Interestingly, the group found that intramitochondrial methylation was not entirely abolished, suggesting the existence of alternative mechanisms, such as other forms of methylation or recycling of methyl groups originating from imported methylated proteins. To me, this underlines the fact that intramitochondrial methylation is still incompletely explored, and implies that a better understanding of these alternative mechanisms might lead to potential treatment options for this condition.

This study also highlights the physiological importance of intramitochondrial methylation. I think it might be interesting to speculate on the role that a secondary deficiency in intramitochondrial methylation might play in the pathophysiology of remethylation disorders that result in a global deficiency of SAM (e.g. MTHFR deficiency).

Kishita Y, Pajak A, Bolar NA, et al (2015) Intra-mitochondrial Methylation Deficiency Due to Mutations in SLC25A26. Am J Hum Genet 97: 761-768.

Biotinidase deficiency should be considered in the differential diagnosis of myelopathy

Posted by & filed under Part 17: VITAMINS, _.

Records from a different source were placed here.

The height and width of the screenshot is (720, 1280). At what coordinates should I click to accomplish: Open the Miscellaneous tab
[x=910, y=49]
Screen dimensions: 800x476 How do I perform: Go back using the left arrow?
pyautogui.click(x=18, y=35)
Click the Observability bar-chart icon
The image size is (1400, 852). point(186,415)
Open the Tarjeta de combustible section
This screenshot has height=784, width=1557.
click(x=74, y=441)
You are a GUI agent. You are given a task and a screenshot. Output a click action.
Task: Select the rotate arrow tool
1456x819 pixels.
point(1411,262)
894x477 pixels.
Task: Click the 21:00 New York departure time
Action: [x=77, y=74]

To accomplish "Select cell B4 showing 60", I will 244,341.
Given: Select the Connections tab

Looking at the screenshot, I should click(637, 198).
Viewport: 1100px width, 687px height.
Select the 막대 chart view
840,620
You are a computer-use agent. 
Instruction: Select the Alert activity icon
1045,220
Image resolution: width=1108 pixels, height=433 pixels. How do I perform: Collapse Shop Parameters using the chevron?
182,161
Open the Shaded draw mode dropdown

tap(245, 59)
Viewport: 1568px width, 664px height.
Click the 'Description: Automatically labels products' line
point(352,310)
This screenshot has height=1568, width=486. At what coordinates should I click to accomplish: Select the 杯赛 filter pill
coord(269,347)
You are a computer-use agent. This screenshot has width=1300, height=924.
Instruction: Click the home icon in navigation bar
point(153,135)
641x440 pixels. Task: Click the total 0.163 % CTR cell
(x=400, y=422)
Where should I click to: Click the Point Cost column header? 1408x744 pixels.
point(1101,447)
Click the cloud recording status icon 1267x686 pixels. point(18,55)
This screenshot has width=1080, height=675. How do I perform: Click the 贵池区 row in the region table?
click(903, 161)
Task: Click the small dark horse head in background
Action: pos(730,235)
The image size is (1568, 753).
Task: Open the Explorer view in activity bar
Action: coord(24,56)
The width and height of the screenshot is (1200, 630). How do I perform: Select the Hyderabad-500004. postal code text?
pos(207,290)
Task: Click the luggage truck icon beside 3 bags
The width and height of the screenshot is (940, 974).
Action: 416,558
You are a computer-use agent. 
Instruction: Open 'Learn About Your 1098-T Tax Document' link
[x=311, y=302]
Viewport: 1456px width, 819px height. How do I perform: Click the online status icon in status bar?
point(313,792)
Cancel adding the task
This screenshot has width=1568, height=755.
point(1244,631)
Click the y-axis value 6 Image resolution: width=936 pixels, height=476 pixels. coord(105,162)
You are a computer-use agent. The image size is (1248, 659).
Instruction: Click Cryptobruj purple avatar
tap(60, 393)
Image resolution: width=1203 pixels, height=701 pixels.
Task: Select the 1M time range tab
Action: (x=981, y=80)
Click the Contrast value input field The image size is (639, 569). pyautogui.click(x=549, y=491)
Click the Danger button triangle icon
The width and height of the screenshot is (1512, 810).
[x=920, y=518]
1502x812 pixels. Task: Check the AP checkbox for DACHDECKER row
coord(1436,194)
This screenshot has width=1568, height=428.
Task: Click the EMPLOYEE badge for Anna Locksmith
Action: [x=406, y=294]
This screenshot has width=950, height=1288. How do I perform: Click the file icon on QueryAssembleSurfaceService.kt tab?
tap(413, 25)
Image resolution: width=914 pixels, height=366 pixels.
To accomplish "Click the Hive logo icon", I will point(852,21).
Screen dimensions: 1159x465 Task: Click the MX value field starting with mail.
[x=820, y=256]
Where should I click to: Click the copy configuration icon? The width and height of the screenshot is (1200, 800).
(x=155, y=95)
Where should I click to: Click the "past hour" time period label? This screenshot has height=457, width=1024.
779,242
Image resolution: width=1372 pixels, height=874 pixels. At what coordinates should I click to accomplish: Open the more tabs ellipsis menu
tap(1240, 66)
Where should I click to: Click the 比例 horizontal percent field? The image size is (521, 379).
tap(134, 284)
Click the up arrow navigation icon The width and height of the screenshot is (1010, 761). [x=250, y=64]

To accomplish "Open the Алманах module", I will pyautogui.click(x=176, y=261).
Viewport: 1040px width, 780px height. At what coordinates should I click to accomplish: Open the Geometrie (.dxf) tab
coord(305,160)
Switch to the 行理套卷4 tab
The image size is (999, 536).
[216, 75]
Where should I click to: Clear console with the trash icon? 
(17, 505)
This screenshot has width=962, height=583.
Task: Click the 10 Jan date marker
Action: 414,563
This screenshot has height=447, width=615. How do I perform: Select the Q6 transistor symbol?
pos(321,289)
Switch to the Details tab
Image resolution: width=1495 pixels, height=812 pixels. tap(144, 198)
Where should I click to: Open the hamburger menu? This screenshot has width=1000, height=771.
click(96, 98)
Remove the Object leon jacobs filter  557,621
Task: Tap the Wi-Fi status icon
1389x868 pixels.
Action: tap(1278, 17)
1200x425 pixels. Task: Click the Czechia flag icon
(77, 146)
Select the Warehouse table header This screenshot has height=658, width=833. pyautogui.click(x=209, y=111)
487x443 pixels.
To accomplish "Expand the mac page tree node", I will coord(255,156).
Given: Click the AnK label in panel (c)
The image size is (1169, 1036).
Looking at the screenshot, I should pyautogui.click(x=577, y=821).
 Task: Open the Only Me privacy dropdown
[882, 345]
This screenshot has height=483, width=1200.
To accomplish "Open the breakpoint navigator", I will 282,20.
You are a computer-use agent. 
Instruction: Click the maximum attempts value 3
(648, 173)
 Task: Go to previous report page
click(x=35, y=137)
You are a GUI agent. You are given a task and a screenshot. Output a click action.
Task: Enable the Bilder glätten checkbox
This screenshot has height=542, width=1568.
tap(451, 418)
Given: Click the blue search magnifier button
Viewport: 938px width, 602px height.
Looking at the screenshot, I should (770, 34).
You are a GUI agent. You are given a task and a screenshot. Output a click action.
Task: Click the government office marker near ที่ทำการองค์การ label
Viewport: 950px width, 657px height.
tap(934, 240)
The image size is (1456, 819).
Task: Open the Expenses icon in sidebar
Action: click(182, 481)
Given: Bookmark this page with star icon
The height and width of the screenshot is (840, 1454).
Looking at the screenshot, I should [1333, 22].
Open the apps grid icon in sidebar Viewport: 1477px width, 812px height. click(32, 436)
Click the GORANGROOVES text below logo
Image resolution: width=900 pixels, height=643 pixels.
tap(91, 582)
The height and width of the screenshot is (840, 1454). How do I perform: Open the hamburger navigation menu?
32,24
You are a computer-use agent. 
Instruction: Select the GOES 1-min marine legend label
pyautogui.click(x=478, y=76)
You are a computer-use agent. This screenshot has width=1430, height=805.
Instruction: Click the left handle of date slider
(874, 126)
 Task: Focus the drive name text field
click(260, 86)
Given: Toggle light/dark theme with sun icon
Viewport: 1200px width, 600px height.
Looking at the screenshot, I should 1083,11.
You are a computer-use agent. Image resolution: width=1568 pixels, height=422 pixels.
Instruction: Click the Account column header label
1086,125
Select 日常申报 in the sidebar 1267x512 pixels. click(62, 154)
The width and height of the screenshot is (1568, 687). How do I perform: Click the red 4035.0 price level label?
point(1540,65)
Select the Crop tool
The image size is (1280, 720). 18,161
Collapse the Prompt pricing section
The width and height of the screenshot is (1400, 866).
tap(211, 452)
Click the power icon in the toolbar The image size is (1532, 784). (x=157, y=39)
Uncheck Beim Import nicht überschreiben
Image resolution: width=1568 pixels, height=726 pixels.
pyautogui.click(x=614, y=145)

In this review, B. Wolf highlights the importance of considering biotinidase deficiency in the differential diagnosis of myelopathy. He reviews 18 previously reported patients who presented with spastic para- or tetraplegia due to myelopathy with and without vision loss and were ultimately diagnosed with profound biotinidase deficiency, but often after a prolonged diagnostic odyssey resulting in residual neurological damage or even death. I was particularly struck with the great variability in age of onset (from 16 months to 22 years), as well as with the fact that some of the patients were found to have elevated oligoclonal bands and immunoglobulin G concentrations in their cerebral spinal fluid, misleadingly suggesting an inflammatory diagnosis. The article makes a convincing case for considering biotinidase deficiency early in any patient with myelopathy (including adult patients), even in the presence of elevated oligoclonal bands and immunoglobulin G concentrations.

Wolf B (2015) Biotinidase deficiency should be considered in individuals exhibiting myelopathy with or without and vision loss. Mol Genet Metab 116: 113-118.